Are Republicans on board with Ryan’s radical roadmap?

ARE REPUBLICANS ON BOARD WITH RYAN’S RADICAL ROADMAP?…. While most congressional Republicans seem to be allergic to offering an alternative agenda in advance of the midterm elections, Rep. Paul Ryan (R-Wis.), the ranking member on the House Budget Committee, released a blueprint he calls a “roadmap.” His GOP colleagues seem to generally approve of the plan, but they’re terrified to say so.

Derek Thompson reports that Ryan explained to a Brookings audience yesterday that congressional Republicans are simply too worried about how the public would respond if the party truly embraced the plan.

When asked why Republicans aren’t flocking to his bold government reform, Ryan responded, without hesitation: “They’re talking to their pollsters and their pollsters are saying, ‘Stay away from this.'”

Ryan’s plan would dramatically change the country’s tax and entitlement system.
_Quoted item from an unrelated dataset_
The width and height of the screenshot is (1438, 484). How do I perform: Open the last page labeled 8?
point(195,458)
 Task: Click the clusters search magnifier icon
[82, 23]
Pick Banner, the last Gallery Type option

It would introduce a value-added tax, eliminate the corporate income tax, phase in deep Medicare cuts, and partially privatize Social Security, among other things.
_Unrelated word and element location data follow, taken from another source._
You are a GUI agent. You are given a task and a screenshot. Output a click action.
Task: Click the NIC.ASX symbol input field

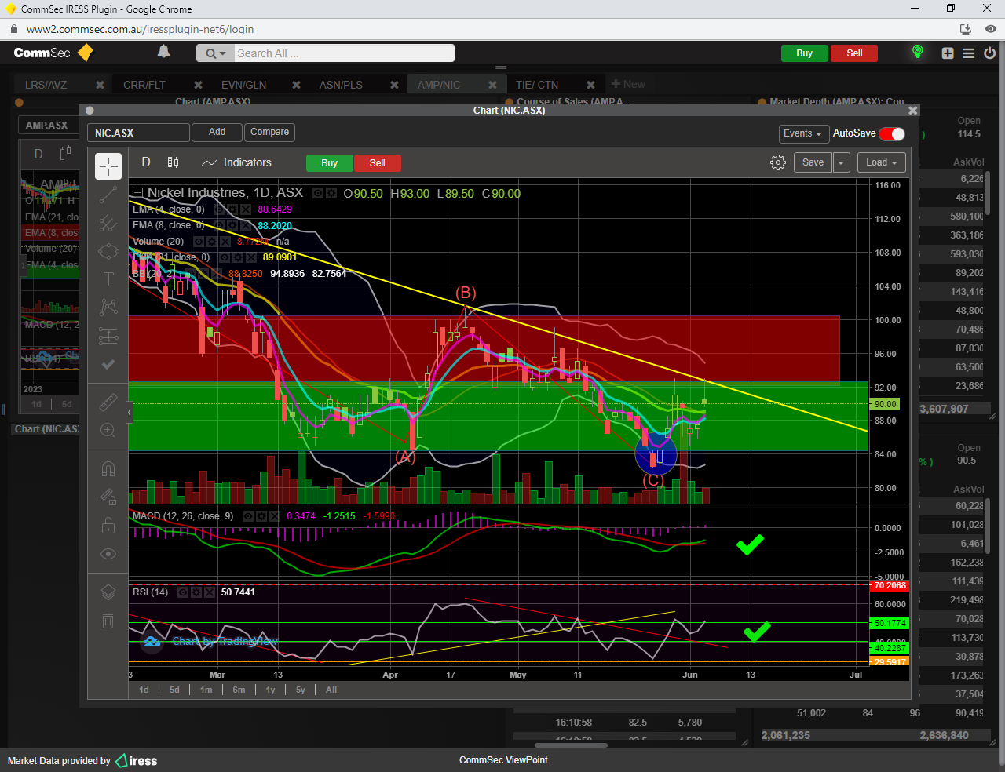point(138,133)
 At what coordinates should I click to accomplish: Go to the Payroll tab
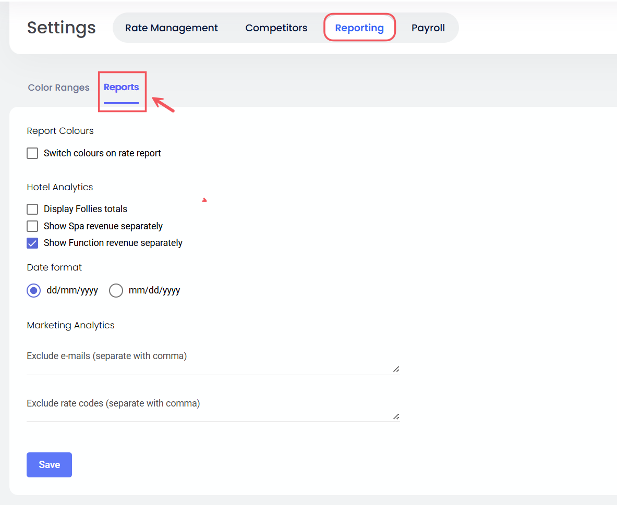(428, 28)
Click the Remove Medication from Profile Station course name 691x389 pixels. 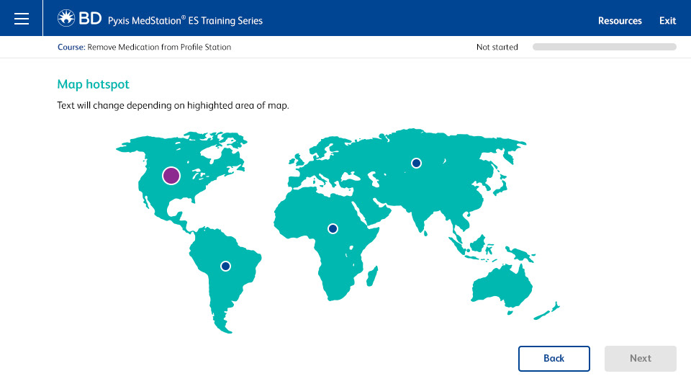point(159,48)
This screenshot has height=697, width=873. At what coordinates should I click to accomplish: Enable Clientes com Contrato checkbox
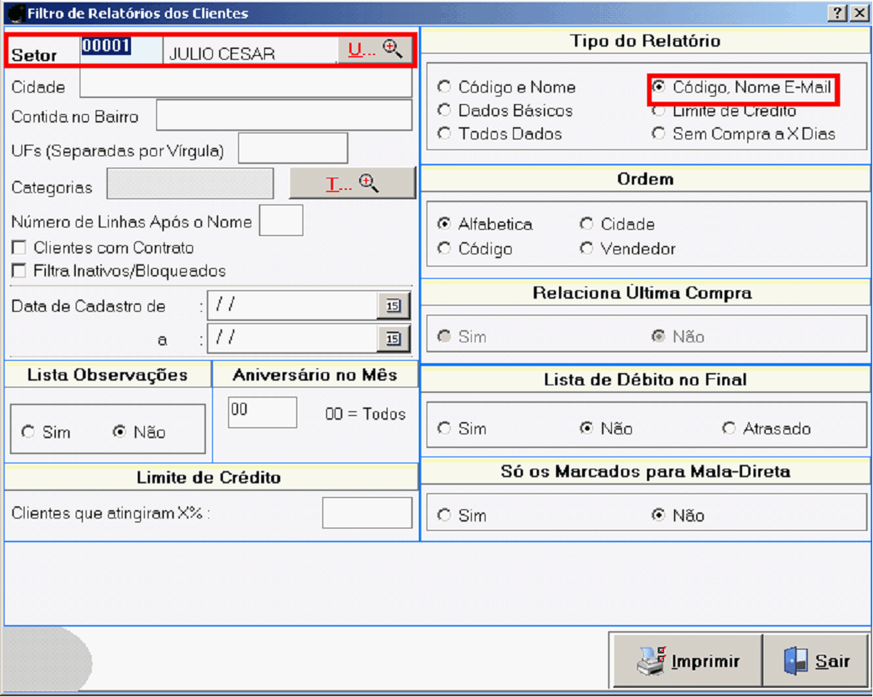tap(19, 248)
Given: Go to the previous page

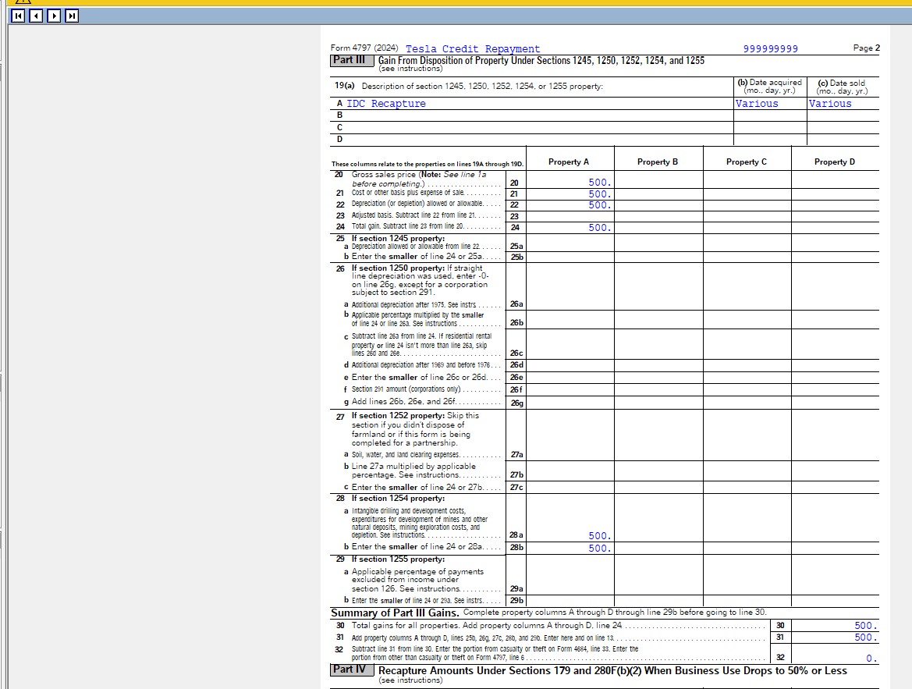Looking at the screenshot, I should [35, 16].
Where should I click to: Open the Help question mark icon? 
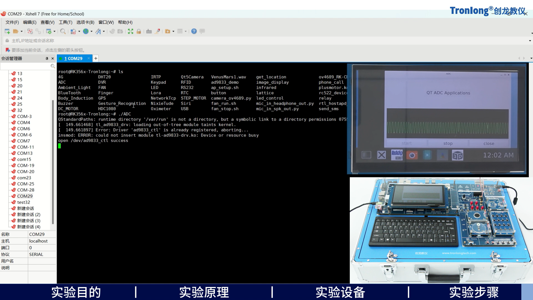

I’m inclined to give Paul Ryan, a devoted fan of Ayn Rand’s novels, at least some credit for putting his beliefs on paper, and subjecting them to public scrutiny. He has a plan to radically transform governmental institutions and Americans’ way of life, and he’s not afraid to say so.

Indeed, many on the right are on board with the radical Ryan plan. Jonah Goldberg loves it, and when it comes to deficit reduction, House Minority Leader John Boehner (R-Ohio) described Ryan’s proposed $1.3 trillion in potential cuts as “a pretty good list of options.”

So, why are Republicans being told to “stay away from this”? Why, by Ryan’s own estimation, is his party deliberately putting politics above principle? Because if the public came to think of the radical Ryan roadmap as the party’s official approach to budget issues, the GOP would lose practically every federal election for at least a generation.

But in a way, the party’s cowardice is a real shame. Ryan’s gone to the trouble of presenting a plan, and encouraging his party to support it. The plan raises taxes on everyone except the wealthy; it privatizes Social Security; it eliminates Medicare, the Children’s Health Insurance Program, and most of Medicaid; and it wouldn’t actually get rid of the deficit anyway. The whole plan offers a breathtaking vision of how the government would operate in the 21st century if conservative Republicans had their way.

Ryan thinks it should be part of the debate — and he’s right! In fact, Republicans expect to make Ryan the chairman of the House Budget Committee six months from now, where he’ll have a chance to do some real damage to Americans institutions.

Forget what the GOP “pollsters are saying.” Are Republicans on board with Ryan’s roadmap or not? Is his plan a reflection of what GOP candidates would do with their majority? Shouldn’t voters have a chance to hear from Republicans about this before there’s an election?

These need not be rhetorical questions. The leading GOP official on budget issues has a plan. It’s not unreasonable to think every Republican candidate should say, before November, whether they think it’s a plan worth pursuing.